痛み止めを飲み続けるも、保存療法ではらちが開かず…
Tさんは、70代の男性。13年前、右腰の痛みを感じて自宅近くの整形外科を受診したところ、椎間板ヘルニアと診断されたそうです。
2週間入院してブロック注射の治療を受け、痛みはだいぶ少なくなりましたが、7年後に今度は左腰に痛みを発症しました。受診すると、椎間板ヘルニアに加え「脊柱管狭窄症(せきちゅうかんきょうさくしょう)」も併発しているといわれたそうです。
脊柱管狭窄症とは、椎間板が突出したり、骨そのものが変形したり靭帯が肥厚することによって脊柱が狭くなって脊髄が圧迫され、腰痛や下肢のしびれ、痛みなどを引き起こす状態のことをいいます。1ヵ月間入院し、ブロック注射の治療を受け、症状は改善したものの、その後は痛み止めとしびれ止めの薬を毎日服用するようになりました。

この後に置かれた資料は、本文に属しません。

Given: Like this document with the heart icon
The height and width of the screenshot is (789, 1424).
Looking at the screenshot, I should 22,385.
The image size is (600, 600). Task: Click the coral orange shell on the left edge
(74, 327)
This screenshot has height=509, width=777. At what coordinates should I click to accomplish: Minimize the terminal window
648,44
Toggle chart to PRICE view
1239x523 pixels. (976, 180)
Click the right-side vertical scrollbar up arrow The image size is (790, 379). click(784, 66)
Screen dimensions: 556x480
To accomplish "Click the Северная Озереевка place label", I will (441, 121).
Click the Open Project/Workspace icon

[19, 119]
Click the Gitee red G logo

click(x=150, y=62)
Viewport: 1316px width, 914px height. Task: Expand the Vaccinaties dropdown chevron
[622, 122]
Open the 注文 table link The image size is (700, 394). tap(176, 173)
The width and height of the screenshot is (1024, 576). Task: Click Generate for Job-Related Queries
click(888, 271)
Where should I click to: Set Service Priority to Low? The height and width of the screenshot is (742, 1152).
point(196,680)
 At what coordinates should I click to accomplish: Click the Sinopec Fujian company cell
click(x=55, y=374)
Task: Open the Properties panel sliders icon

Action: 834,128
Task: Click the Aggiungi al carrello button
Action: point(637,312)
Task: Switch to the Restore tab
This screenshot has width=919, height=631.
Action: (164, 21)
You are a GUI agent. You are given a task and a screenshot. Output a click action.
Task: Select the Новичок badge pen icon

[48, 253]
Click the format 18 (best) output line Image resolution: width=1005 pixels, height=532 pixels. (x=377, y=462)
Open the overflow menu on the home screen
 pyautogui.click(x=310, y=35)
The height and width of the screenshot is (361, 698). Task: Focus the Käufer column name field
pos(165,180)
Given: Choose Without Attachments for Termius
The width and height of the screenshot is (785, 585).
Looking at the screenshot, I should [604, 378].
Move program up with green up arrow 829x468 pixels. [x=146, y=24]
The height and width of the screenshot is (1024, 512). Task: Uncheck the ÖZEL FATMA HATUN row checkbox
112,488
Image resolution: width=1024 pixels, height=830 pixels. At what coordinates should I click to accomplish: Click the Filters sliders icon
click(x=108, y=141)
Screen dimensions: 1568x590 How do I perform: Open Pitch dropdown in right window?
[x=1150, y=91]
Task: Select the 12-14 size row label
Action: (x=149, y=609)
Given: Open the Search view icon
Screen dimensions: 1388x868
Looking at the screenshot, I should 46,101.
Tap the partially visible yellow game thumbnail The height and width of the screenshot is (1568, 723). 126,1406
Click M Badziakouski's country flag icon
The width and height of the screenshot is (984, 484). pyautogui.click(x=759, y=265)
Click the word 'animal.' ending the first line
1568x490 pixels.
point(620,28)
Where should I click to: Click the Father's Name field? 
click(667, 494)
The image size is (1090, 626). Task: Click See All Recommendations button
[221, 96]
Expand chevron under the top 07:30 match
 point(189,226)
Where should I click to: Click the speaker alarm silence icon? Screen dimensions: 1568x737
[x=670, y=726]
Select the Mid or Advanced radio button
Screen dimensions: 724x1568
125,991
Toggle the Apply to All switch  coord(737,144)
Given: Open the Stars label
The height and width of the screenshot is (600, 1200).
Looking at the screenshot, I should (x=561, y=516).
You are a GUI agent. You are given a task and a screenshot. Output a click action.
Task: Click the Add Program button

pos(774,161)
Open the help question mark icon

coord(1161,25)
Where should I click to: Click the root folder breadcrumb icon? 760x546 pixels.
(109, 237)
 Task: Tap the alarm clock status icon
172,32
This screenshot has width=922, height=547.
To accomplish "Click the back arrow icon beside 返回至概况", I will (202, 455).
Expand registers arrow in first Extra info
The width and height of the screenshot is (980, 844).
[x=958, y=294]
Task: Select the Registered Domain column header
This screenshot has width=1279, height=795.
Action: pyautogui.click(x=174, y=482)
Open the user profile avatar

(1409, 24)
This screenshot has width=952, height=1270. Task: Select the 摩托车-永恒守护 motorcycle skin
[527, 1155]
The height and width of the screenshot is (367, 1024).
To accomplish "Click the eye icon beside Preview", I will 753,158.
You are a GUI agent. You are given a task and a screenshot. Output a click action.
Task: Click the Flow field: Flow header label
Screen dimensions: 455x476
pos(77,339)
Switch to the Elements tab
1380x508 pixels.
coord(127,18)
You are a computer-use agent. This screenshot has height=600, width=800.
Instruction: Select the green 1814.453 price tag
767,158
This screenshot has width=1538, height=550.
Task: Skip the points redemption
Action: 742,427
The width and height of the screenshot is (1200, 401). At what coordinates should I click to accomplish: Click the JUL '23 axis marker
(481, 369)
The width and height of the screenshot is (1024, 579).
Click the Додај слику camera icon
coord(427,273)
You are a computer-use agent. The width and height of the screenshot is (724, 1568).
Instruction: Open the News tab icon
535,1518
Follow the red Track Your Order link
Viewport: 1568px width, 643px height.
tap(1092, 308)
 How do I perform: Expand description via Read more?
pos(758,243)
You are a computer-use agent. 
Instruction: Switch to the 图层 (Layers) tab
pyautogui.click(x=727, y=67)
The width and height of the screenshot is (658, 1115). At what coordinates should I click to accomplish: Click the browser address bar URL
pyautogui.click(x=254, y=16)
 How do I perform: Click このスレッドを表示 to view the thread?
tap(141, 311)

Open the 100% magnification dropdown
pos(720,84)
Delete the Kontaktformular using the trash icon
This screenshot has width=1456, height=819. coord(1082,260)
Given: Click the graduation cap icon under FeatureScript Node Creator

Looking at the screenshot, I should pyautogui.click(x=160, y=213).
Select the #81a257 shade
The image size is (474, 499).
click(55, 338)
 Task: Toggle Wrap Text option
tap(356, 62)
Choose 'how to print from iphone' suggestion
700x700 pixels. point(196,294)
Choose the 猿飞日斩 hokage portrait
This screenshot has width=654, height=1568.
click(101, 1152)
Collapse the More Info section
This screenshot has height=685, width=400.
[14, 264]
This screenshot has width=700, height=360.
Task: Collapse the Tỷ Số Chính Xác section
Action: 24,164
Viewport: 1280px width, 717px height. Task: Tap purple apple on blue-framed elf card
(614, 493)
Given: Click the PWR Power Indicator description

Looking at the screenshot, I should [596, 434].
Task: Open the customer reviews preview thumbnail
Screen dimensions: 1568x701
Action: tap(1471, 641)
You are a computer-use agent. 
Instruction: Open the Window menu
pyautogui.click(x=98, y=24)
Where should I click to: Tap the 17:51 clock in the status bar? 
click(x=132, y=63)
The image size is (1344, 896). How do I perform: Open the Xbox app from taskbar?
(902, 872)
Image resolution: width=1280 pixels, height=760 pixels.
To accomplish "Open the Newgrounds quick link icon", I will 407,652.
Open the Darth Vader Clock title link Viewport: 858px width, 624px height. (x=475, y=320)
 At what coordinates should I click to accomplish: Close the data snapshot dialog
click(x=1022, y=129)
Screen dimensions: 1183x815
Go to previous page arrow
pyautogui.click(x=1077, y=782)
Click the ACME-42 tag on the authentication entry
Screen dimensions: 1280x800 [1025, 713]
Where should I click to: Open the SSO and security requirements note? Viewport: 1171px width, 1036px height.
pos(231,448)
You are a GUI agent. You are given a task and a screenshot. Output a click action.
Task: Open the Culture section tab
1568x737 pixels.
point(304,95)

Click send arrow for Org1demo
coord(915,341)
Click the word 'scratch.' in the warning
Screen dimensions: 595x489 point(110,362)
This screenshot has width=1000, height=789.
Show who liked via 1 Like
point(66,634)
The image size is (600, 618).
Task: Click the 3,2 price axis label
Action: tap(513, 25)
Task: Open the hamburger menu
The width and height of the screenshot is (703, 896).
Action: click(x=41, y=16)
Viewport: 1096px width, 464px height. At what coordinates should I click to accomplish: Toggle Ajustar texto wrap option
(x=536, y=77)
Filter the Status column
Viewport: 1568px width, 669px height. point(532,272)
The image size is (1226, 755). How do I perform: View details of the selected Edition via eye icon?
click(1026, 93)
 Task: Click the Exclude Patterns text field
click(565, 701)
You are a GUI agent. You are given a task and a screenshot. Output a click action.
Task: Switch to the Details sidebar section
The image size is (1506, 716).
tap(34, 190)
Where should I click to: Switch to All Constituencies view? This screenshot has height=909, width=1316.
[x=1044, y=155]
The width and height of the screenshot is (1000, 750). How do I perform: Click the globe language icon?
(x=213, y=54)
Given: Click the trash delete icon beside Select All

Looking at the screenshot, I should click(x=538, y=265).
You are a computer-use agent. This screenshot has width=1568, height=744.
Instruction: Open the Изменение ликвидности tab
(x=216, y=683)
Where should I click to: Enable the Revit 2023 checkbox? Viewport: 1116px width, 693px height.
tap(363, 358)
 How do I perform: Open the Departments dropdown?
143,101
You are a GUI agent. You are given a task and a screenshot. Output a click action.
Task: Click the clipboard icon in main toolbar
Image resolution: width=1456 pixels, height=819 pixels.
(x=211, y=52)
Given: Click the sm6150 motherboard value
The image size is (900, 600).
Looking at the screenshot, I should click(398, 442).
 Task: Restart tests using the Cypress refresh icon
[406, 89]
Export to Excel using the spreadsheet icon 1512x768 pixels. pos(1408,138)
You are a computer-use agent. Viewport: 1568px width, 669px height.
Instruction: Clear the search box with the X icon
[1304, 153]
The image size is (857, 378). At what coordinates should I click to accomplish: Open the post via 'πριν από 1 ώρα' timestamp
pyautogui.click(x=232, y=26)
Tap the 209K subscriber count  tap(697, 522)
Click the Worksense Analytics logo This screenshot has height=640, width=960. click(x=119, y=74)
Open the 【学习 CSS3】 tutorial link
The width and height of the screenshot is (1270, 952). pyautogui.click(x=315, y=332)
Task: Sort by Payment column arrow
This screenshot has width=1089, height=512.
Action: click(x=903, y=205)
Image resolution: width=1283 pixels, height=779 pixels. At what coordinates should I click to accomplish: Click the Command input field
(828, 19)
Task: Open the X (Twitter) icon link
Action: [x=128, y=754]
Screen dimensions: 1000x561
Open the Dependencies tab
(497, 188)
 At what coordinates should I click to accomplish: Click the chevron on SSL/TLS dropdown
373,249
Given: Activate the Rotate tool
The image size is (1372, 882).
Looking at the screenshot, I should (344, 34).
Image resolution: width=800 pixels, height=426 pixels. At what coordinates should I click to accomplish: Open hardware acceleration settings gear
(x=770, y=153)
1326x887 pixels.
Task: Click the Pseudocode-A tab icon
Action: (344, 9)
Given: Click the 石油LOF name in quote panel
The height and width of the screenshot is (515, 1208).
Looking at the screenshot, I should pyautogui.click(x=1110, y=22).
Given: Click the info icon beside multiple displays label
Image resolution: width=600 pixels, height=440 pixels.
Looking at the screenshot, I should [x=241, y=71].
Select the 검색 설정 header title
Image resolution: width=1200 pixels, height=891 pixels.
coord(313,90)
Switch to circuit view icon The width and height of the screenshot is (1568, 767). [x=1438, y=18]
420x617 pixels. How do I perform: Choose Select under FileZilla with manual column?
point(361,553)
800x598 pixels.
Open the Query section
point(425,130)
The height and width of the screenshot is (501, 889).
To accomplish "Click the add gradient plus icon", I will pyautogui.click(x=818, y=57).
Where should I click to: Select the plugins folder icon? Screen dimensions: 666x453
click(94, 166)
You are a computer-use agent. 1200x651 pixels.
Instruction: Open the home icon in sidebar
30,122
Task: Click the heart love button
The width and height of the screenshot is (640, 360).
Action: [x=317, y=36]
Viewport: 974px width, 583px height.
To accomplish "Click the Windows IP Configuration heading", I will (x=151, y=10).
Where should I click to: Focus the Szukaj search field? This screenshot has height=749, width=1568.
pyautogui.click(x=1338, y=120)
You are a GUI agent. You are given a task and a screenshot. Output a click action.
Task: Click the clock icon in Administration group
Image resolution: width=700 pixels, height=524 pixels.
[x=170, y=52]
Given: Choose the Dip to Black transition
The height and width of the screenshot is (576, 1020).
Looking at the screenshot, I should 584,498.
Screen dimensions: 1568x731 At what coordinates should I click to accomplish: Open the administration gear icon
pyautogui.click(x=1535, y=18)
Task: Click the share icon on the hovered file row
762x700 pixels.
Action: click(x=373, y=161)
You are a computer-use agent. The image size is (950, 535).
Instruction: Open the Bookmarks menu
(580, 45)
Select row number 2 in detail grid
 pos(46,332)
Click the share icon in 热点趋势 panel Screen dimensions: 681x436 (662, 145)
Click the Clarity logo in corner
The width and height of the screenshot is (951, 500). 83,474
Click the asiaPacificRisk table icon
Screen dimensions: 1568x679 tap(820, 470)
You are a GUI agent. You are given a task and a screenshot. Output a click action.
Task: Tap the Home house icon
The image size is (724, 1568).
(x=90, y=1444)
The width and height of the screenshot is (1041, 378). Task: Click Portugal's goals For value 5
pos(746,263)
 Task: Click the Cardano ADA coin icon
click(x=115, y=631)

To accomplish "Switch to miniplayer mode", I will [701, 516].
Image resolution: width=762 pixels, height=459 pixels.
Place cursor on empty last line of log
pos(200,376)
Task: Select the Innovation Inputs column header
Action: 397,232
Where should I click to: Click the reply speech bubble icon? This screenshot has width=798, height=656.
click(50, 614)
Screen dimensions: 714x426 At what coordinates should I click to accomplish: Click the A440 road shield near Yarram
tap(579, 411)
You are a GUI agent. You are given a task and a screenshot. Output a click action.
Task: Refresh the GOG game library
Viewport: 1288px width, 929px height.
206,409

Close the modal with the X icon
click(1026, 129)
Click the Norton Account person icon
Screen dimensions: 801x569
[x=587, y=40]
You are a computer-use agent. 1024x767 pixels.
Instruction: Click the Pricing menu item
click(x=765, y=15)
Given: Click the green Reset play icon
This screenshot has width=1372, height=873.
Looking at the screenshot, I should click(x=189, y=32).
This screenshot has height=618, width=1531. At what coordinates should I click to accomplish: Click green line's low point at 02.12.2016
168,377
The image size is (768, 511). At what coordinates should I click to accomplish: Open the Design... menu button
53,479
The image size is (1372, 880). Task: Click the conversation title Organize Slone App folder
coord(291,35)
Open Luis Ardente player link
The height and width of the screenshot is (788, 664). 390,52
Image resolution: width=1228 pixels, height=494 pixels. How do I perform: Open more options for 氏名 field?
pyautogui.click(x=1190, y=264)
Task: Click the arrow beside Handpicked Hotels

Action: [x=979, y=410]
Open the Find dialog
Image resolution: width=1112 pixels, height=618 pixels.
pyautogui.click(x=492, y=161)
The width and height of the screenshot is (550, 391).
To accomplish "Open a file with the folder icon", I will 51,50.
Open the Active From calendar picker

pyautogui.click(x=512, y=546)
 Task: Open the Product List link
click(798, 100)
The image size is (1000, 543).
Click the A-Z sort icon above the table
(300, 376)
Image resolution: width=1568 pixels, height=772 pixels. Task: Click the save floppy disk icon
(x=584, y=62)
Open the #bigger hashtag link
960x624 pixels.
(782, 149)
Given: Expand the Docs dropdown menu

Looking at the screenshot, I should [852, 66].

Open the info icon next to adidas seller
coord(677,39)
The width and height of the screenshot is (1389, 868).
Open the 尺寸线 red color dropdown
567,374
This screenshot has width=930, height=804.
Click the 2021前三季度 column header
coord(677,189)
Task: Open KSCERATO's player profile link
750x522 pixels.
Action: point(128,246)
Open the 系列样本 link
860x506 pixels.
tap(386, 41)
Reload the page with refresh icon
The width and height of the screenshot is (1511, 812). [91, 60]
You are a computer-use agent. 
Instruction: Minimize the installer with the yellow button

痛み止めを飲んでいるあいだはなんとか症状を抑えることができますが、徐々に背中の筋肉が腫れ上がるほど症状が悪化し、我慢の限界で当院を受診されました。
100m先のコンビニまでも歩けない状態に
当院での初診当時は、痛みやしびれのため、右足を地面につけることもできない状態でした。安静にしていても、寝るときも痛みが生じ、100m先のコンビニにも歩いていくことができません。当院でレントゲンとCT検査を行い、前医から引き継いだMRI検査の画像を見たところ、はっきりと椎間板が傷んでいる様子がわかりました。
さらにTさんの場合、先述の椎間板ヘルニアと脊柱管狭窄症に加えて「変性側弯症(へんせいそくわんしょう)」も併発していました。
変性側弯症とは、脊椎が左右に曲がっている状態のこと。椎間板ヘルニアにこれらが合わさっているケースは決して珍しくなく、Tさんの場合もレントゲンなど画像検査の結果から、合併していることは明らかでした。
筆者は、「排泄障害が起きる1歩手前で、重症度は非常に高い」と診断しました。